What sounds mundane was in fact quite astonishing. After having been rendered clinically blind by a pair of strokes that selectively damaged the visual cortex of his brain, TN was able to successfully navigate a complex obstacle course without once colliding with an obstacle. What's more, his brain would respond to facial expressions with the appropriate amygdalal response. But most bizarre was that all of this occurred without the conscious awareness of the subject: TN didn't realize he was stepping around an object, or responding to a smiling face, and spent the rest of his life living like a blind man, cane in hand. He was one of the first mainstream cases of blindsight.

 

Blindsight is exactly what it sounds like: the response to visual stimuli by those who would normally be classified as "blind," often due to damage in the visual system of the brain. But even after years of knowing about the existence of this phenomenon in humans and animals, until very recently there's been little evidence for its physical basis. But for the first time, a real explanation of this mysterious occurrence has been revealed. 

 

The answer lies in the brain. One popular theory for a mechanism of blindsight has been that while conscious vision passes through the visual cortex, an additional unconscious visual pathway exists through an alternative route, but no one knew where that might be. Using fMRI, this new study has now shown that one area is more likely than any other to be the region responsible for this strange event. Called the lateral geniculate nucleus (LGN), it was initially discovered for being activated in monkeys who were unconsciously using blindsight in recognizing visual stimuli.
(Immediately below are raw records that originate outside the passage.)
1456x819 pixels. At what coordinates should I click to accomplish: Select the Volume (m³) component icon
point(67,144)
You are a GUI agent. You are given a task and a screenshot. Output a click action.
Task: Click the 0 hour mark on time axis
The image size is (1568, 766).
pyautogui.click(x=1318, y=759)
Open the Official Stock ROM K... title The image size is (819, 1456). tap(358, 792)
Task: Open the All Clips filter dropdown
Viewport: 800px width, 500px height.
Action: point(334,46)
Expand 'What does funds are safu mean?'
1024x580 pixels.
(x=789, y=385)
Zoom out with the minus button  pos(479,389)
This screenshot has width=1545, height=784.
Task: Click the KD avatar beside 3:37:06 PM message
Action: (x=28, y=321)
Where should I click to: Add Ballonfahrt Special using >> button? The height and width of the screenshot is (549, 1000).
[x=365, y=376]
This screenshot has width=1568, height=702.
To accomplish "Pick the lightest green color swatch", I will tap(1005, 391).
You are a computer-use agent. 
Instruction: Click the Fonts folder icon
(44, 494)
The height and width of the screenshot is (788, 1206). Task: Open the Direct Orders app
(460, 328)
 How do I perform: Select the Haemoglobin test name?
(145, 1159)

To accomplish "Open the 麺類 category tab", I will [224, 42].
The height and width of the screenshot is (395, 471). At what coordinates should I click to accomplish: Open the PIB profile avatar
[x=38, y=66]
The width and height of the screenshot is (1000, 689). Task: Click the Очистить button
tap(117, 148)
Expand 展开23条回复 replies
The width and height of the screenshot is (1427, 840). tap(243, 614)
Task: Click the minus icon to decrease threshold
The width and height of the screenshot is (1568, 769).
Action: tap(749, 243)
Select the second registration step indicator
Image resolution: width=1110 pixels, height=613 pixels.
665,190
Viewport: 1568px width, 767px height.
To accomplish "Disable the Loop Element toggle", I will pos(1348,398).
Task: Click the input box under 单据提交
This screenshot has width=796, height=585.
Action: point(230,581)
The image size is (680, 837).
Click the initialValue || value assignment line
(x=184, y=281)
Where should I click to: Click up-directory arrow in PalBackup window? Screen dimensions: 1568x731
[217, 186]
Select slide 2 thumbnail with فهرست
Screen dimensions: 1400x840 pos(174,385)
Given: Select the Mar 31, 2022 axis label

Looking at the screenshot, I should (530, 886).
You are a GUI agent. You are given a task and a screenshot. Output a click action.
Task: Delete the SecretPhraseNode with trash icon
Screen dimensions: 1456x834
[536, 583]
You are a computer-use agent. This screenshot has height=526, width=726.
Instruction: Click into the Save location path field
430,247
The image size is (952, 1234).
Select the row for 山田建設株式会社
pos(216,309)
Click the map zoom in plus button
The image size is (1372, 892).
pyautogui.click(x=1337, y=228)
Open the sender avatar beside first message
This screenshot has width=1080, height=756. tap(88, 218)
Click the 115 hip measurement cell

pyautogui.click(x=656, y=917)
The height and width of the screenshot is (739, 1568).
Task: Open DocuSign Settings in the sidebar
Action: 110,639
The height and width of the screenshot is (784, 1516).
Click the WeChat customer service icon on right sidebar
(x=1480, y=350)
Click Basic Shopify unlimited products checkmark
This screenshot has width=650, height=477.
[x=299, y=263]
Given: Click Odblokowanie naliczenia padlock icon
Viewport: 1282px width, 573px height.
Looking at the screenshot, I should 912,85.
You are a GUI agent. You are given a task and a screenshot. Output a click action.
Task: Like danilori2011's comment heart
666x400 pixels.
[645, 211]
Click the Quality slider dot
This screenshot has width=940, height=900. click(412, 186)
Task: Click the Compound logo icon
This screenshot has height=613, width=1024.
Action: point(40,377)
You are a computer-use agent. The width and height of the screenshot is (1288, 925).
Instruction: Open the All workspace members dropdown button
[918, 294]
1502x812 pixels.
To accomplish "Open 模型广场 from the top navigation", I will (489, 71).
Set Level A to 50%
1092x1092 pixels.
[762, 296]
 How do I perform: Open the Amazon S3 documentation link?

The researchers then found that by inhibiting this region with a chemical called THIP, blindsight responses were selectively lost.

 

While this is only one study, the implications are pretty cool. How much of our perception could rely on regions like this that we have yet to identify? When it comes to vision, we're quick to believe what we see. But maybe discoveries like these will help us to realize that what's right before our eyes could be much more than it appears.